Dienstag, 15. Januar 2013

Mama geht Rodeln

Als ich 14 war - und zum ersten Mal verliebt - dachte ich: mehr geht nicht. N-I-E-M-A-L-S werde ich jemanden mehr lieben, als diesen Jungen ... Doch da habe ich mich getäuscht. Zum Glück muss ich sagen. Von Jahr zu Jahr, Junge zu Junge, Verliebtheit zu Verliebtheit - wurde es mehr.
Aber habe ich daraus gelernt? Nein. Zumindest habe ich nicht grundsätzlich den Schluß gezogen, dass es wann immer Du denkst "mehr geht nicht" - es eben doch noch mal heftiger wird. Im Guten. Wie im Schlechten.

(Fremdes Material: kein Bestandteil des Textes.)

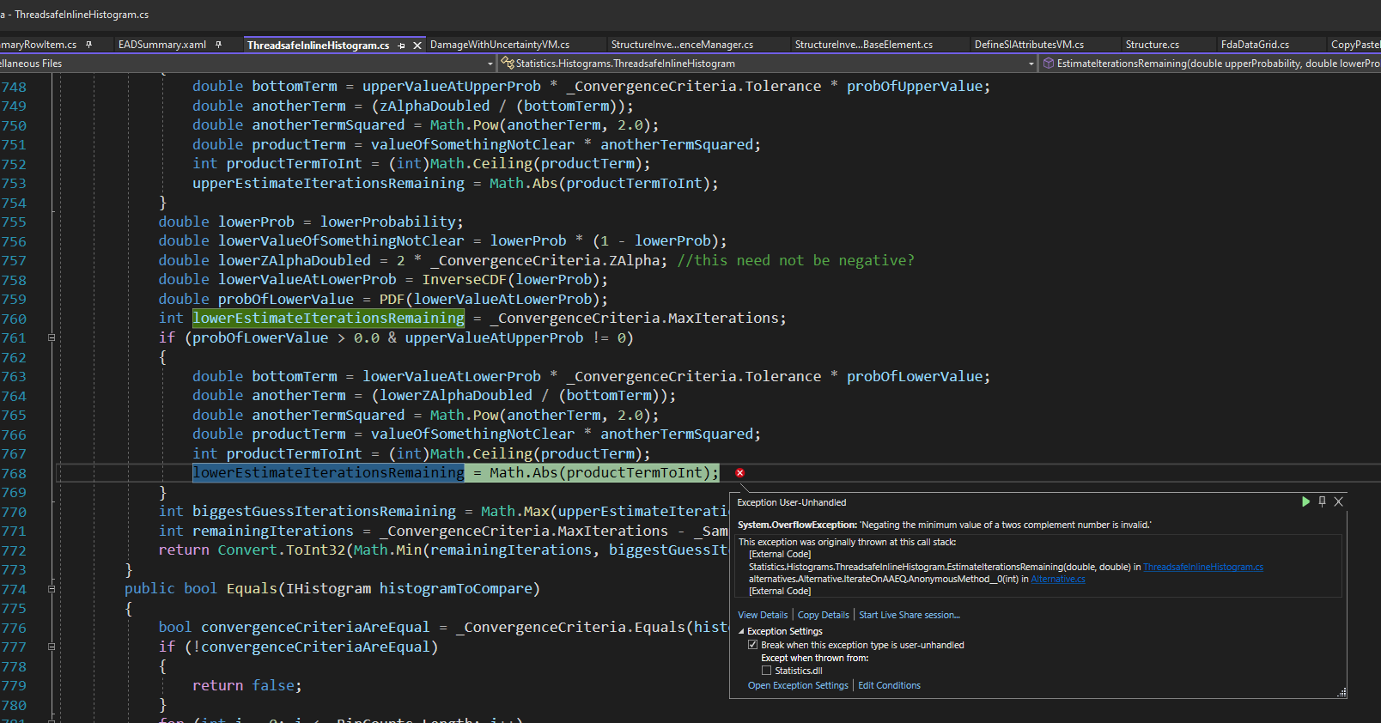Screen dimensions: 1381x723
Task: Collapse the Exception Settings section
Action: 742,631
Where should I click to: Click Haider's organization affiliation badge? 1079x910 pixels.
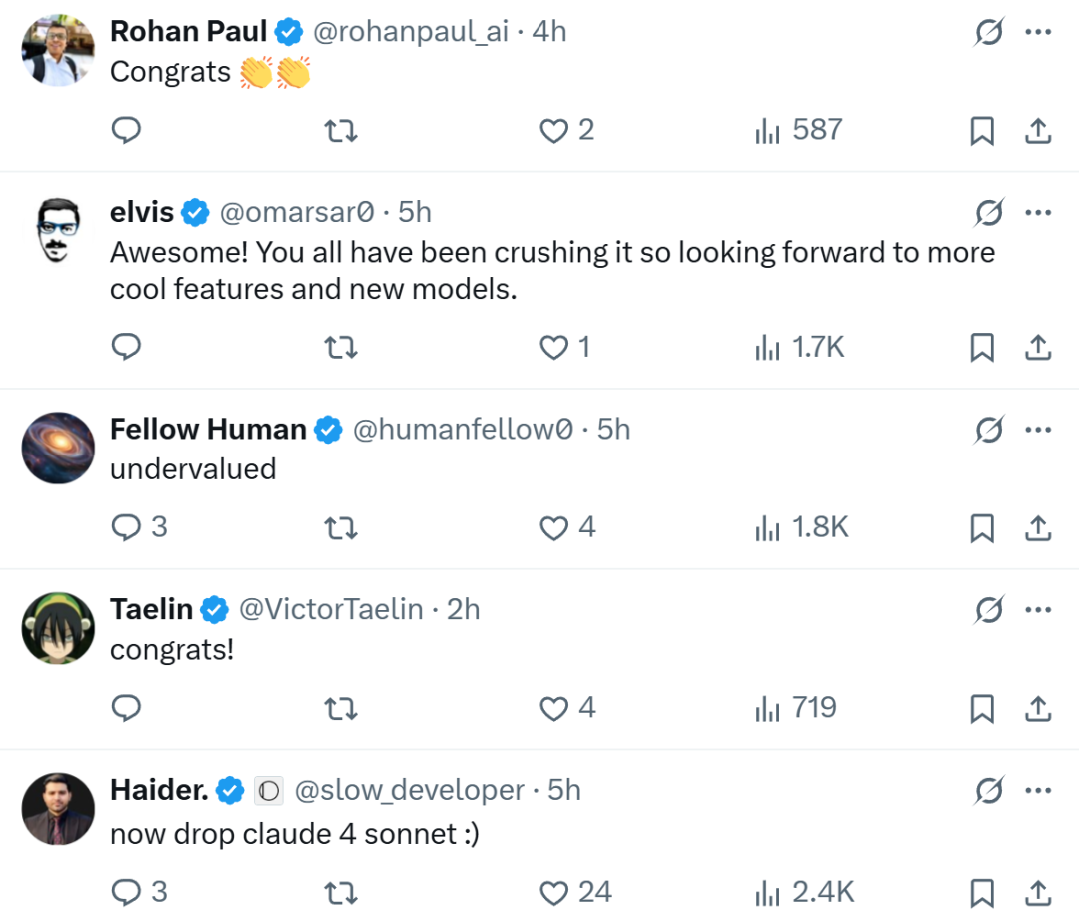click(268, 791)
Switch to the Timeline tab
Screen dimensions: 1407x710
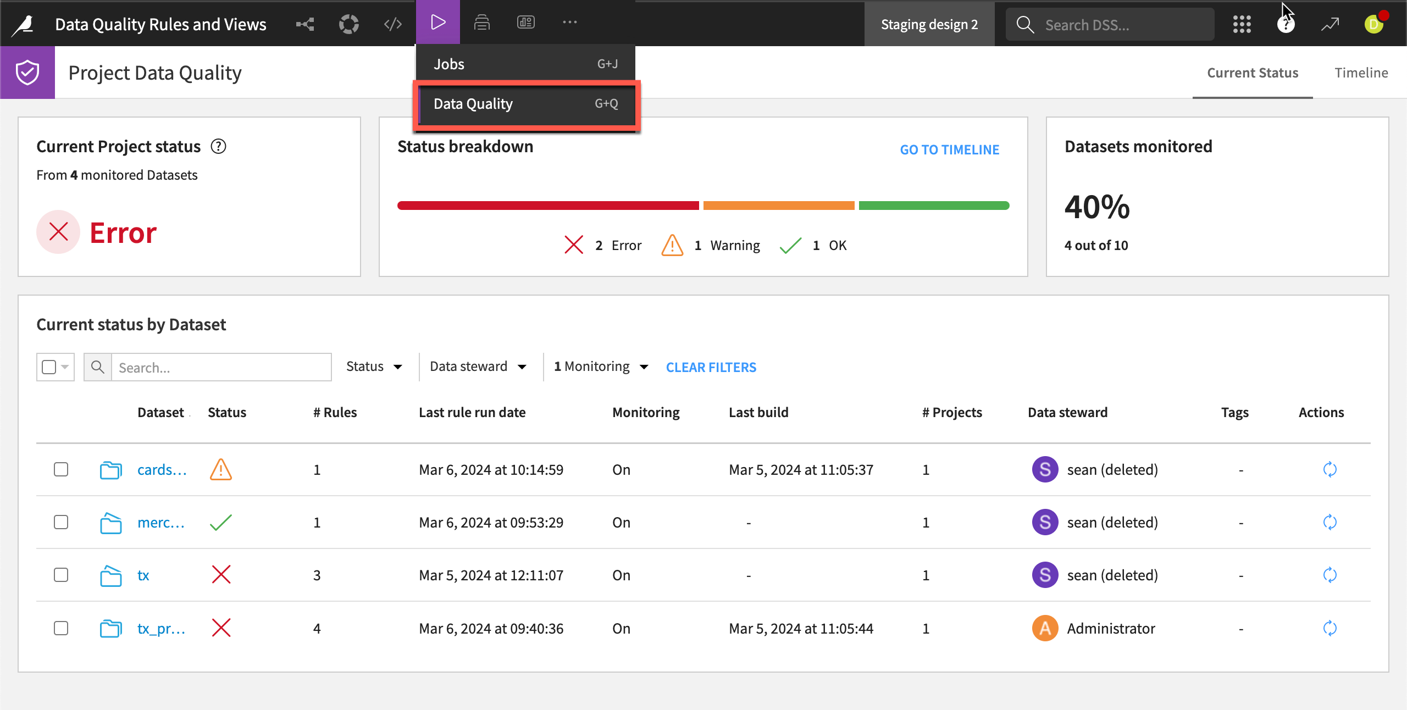tap(1361, 73)
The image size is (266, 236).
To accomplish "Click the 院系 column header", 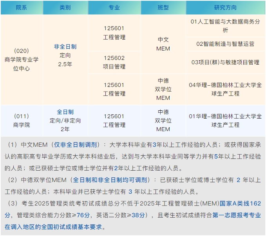I will click(22, 7).
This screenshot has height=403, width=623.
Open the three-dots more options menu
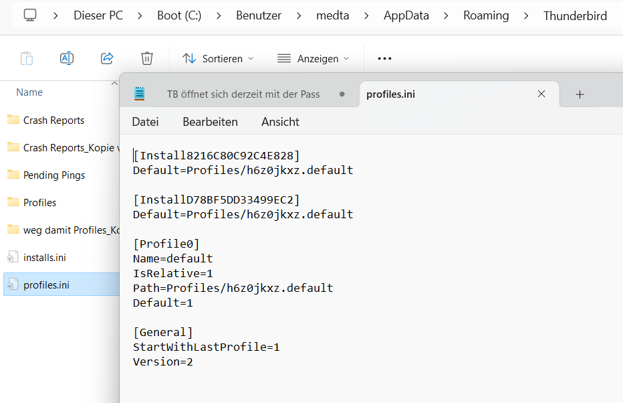384,58
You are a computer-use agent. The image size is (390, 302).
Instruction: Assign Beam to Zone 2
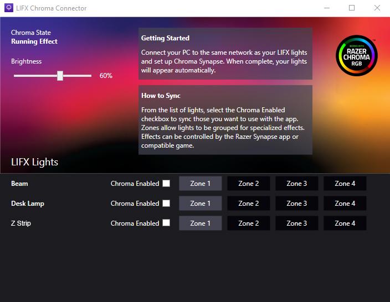click(x=249, y=184)
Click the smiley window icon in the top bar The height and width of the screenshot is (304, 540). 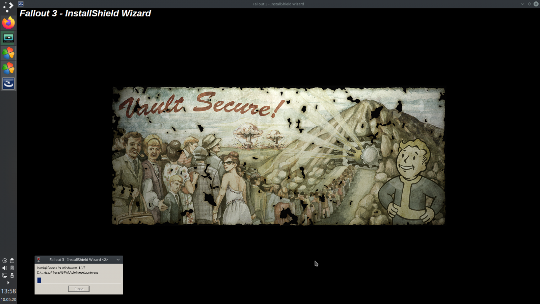[21, 3]
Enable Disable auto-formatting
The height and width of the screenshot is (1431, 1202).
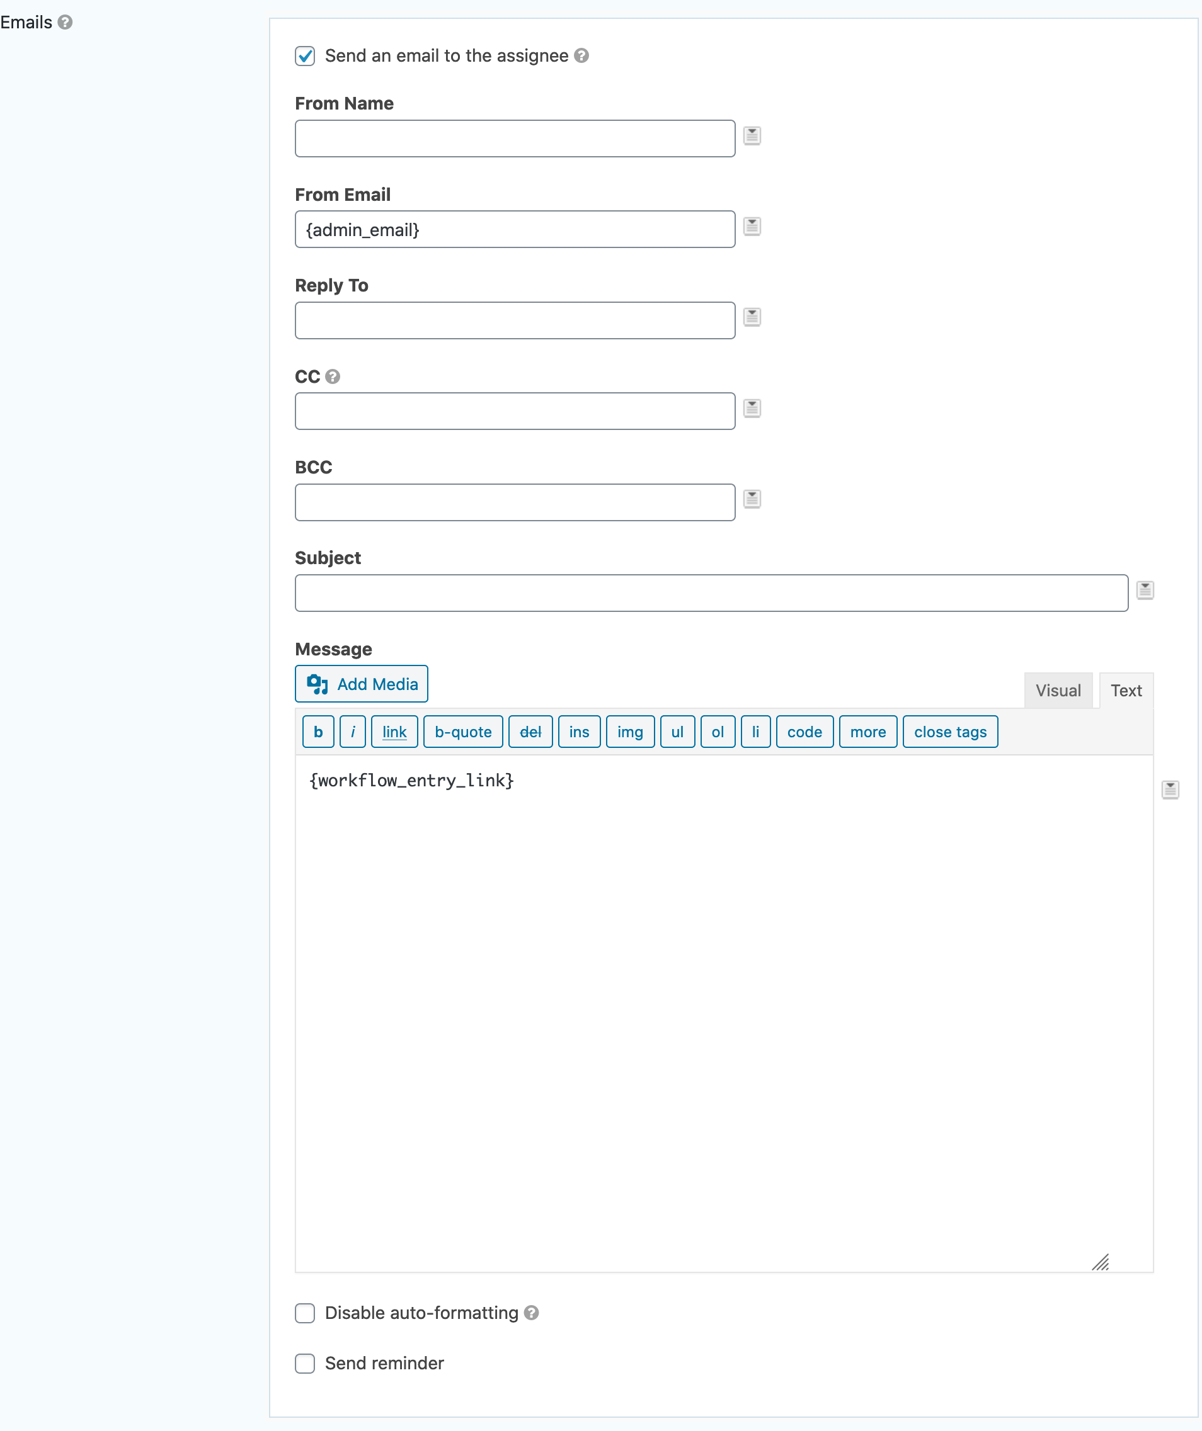coord(305,1313)
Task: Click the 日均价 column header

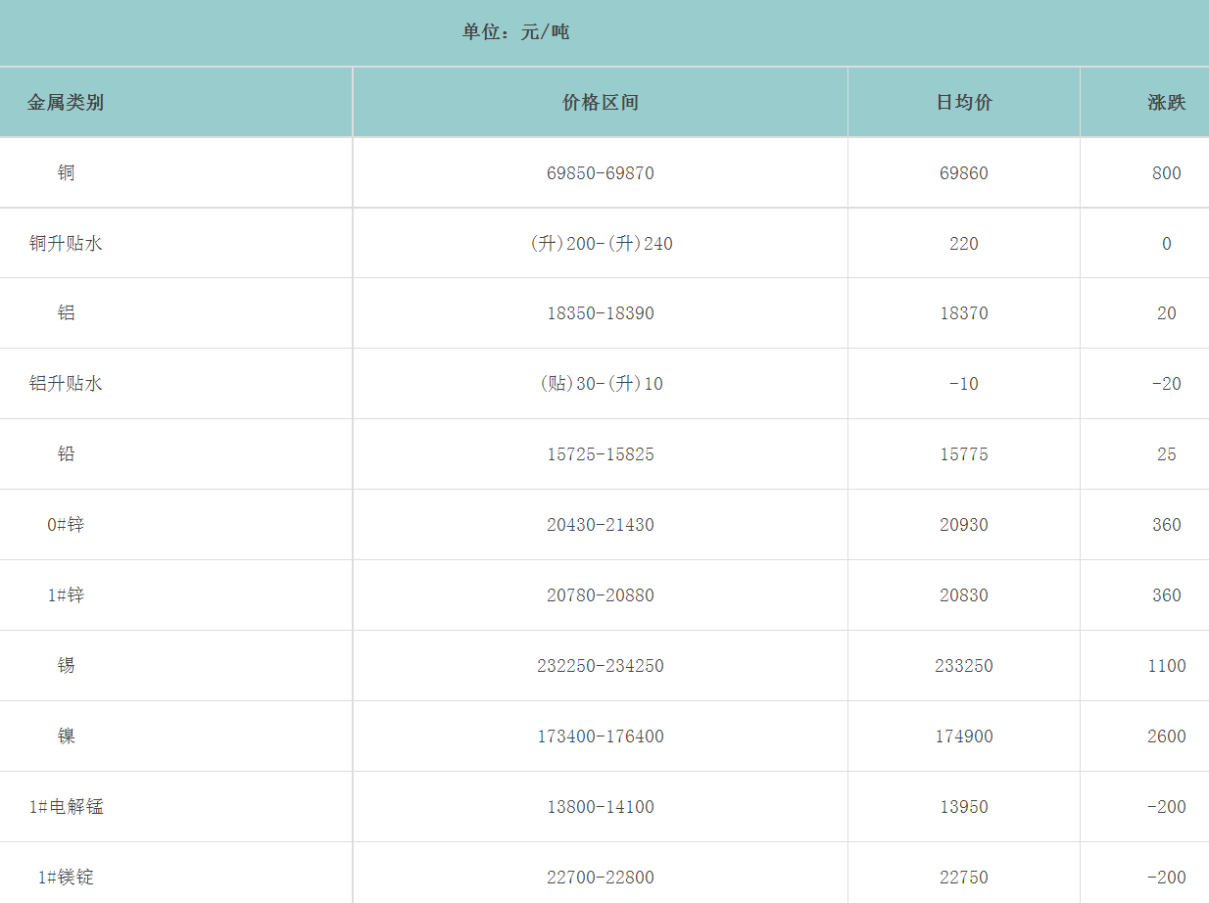Action: point(964,103)
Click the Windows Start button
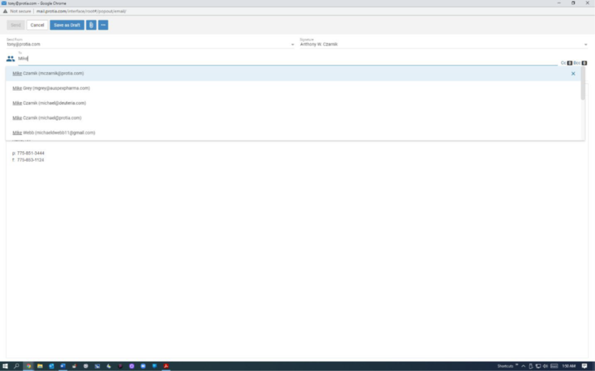The height and width of the screenshot is (371, 595). coord(5,366)
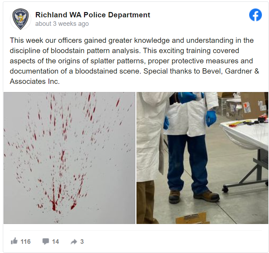Open the Richland WA Police Department page name
Image resolution: width=269 pixels, height=253 pixels.
(93, 15)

Kleine Kinder, kleine Sorgen ...


Denn: Auch das mit dem "Mama sein" wird nach dem (zugegeben: sehr interessanten) ersten Jahr nicht zwingend einfacher. Sohn Mads ist inszwischen 13 Monate alt... Die ersten Zähne, das nervenaufreibende Abgewöhnen der nächtlichen Milchfläschen (ja, Plural!), die ersten Krankheiten oder Fremdelanfälle; alles überlebt. Und jetzt geht der Spaß erst so richtig los.

Bestand der Nervenkitzel bislang darin, nach dem abendlichen zu Bett bringen panisch aufs Babyfon zu starren und zwischen Hoffen und Bangen ("bitte, nicht aufwachen!" und "Oh Gott, vielleicht atmet er ja gar nicht mehr") hin- und hergerissen zu sein, so wird das Abenteuer jetzt etwas greifbarer. Plötzlich reicht es dem Kind nämlich nicht mehr, durchs Wohnzimmer zu krabbeln und das lustige "Nein"-Spiel ("Nein, nicht die Steckdose, lass das Kabel, gehst du wohl da weg, neieien!") zu spielen. Jetzt muss echte Action her. Und weil Winter ist, suchen wir die da wo's Berge gibt. Und Schnee. Keine Ahnung, warum ich damit einverstanden war. Ich hab's nämlich gar nicht so mit Schnee. Oder mit Bergen. 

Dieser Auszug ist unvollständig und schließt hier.